» Halaman
((
Kemudian pengertian ini
berkembang dalam arti culture, yaitu
sebagai segala daya dan aktivitas manusia untuk mengolah dan mengubah alam.
Pengertian budaya atau kebudayaan menurut beberapa ahli, sebagai berikut :
1)
E.B. Tylor (1832-1917), budaya adalah suatu
keseluruhan kompleks yang meliputi pengetahuan, kepercayaan, kesenian, moral,
keilmuan, hukum, adat istiadat, dan kemampuan yang lain, serta kebiasaan yang
didapat oleh manusia sebagai anggota masyarakat.
2)
R. Linton (1893-1953), kebudayaan dapat
dipandang sebagai konfigurasi tingkah laku yang dipelajari dan hasil tingkah
laku yang dipelajari, di mana unsur pembentuknya didukung dan diteruskan oleh
anggota masyarakat lainnya.
3)
Koentjaraningrat (1923-1999), kebudayaan adalah
keseluruhan sistem gagasan, milik diri manusia dengan belajar.
4)
Selo Soemardjan (1915-2003), dan Soelaeman Soemardi kebudayaan adalah
semua hasil karya, rasa, dan cipta masyarakat.
5)
Herkovits (1985-1963), kebudayaan adalah
bagian dari lingkungan hidup yang diciptakan oleh manusia.
Dengan demikian, kebudayaan atau
budaya menyangkut keseluruhan aspek kehidupan manusia baik material maupun
nonmaterial. Sebagian besar ahli yang mengartikan kebudayaan seperti ini
kemungkinan besar sangat dipengaruhi oleh pandangan evolusionisme, yaitu suatu teori yang mengatakan bahwa kebudayaan
itu akan berkembang dari tahapan yang sederhana menuju tahapan yang lebih
kompleks.
2.1.2
Perwujudan Kebudayaan
Beberapa ilmuwan seperti Talcott Parson (Sosiolog) dan al Kroeber (Antropolog) menganjurkan
untuk membedakan wujud kebudayaan secara tajam sebagai suatu sistem. Di mana
wujud kebudayaan itu adalah sebagai suatu rangkaian tindakan dan aktivitas
manusia yang berpola. Demikian pula J.J
Honigmann dalam bukunya The World of
Man (1959) membagi budaya dalam tiga wujud, yaitu (1) ideas, (2) activities,
and (3) artifact. Sejalan dengan
pikiran para ahli tesebut, Koentjaraningrat
mengemukakan bahwa kebudayaan itu dibagi atau digolongkan dalam tiga wujud,
yaitu :
1.
))
» Data yang Diberikan
((
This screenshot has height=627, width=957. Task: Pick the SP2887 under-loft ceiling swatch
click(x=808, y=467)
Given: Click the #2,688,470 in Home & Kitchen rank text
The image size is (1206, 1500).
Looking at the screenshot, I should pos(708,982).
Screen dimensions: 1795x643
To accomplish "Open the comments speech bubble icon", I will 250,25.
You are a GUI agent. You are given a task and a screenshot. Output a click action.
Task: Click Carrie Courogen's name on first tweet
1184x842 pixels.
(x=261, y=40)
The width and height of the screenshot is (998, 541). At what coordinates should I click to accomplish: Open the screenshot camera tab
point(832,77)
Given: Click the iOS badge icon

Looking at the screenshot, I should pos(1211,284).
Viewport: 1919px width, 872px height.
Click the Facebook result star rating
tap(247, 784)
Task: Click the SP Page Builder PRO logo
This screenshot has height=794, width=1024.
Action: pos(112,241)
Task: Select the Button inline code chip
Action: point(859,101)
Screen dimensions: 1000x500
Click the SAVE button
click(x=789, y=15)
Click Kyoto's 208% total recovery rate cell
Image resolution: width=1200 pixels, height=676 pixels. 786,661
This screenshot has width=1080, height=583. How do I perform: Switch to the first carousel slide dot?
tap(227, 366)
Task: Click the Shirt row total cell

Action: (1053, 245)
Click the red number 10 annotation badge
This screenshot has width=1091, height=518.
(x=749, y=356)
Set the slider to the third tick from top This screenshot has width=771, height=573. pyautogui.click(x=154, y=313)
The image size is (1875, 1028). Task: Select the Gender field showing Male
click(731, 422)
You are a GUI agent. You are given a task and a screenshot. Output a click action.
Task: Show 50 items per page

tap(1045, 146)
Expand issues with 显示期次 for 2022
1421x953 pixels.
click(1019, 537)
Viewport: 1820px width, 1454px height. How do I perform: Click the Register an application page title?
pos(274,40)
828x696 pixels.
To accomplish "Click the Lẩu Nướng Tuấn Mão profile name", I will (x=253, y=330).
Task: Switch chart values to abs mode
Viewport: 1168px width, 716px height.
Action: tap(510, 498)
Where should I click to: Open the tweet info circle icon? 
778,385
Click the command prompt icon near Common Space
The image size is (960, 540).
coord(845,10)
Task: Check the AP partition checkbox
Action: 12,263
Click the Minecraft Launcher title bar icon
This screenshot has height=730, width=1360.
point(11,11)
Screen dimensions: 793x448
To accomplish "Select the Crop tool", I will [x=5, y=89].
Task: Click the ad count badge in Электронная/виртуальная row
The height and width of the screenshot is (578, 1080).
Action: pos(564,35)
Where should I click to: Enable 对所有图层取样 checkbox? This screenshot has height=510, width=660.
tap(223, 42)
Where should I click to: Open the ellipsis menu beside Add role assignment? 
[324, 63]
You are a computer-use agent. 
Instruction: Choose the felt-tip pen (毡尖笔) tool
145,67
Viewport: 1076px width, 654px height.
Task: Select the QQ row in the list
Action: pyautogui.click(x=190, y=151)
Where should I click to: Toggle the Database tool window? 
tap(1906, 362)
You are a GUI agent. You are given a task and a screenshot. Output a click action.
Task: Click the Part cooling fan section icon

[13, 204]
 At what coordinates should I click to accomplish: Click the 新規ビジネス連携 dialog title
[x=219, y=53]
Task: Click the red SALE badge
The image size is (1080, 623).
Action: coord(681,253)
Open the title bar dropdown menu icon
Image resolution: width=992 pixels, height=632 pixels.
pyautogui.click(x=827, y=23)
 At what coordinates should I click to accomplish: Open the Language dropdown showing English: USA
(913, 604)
))
» Persyaratan
A: Hitung berapa baris dalam catatan di atas yang memuat kata "Viewport". Tulis angkanya saja.
B: Lanjutkan teks tentang kebudayaan di atas dari bagian terakhir yang tertulis.

» Jawaban Berurutan
A: 4

B:
Wujud sebagai suatu kompleks dari
ide-ide, gagasan, nilai-nilai, norma-norma, dan peraturan.
Wujud tersebut menunjukkan wujud ide
dari kebudayaan, sifatnya abstrak, tak dapat diraba, dipegang, ataupun difoto,
dan tempatnya ada di alam pikiran warga masyarakat di mana kebudayaan yang
bersangkutan itu hidup. Kebudayaan ideal ini disebut pula tata kelakuan, hal
ini menunjukkan bahwa budaya ideal mempunyai fungsi mengatur, mengendalikan,
dan member arah kepada tindakan, kelakuan dan perbuatan manusia dalam
masyarakat sebagai sopan santun. Kebudayaan ideal ini dapat disebut adat atau
adat istiadat, yang sekarang banyak disimpan dalam arsip, tape, dan computer.
Kesimpulannya, budaya
ideal ini adalah merupakan perwujudan dan kebudayaan yang bersifat abstrak.
2.
Wujud kebudayaan sebagai suatu
kompleks aktivitas serta tindakan berpola dari manusia dalam masyarakat.
Wujud tersebut dinamakan sistem
social, karena menyangkut tindakan dan kelakuan berpola dari manusia itu
sendiri. Wujud ini bisa diobservasi, difoto, dan didokumentasikan karena dalam
sistem sosial ini terdapat aktivitas-aktivitas manusia yang berinteraksi dan
berhubungan serta bergaul satu dengan lainnya dalam masyarakat. Lebih jelasnya
tampak dalam bentuk perilaku dan bahasa pada saat mereka berinteraksi dalam
pergaulan hidup sehari-hari di masyarakat.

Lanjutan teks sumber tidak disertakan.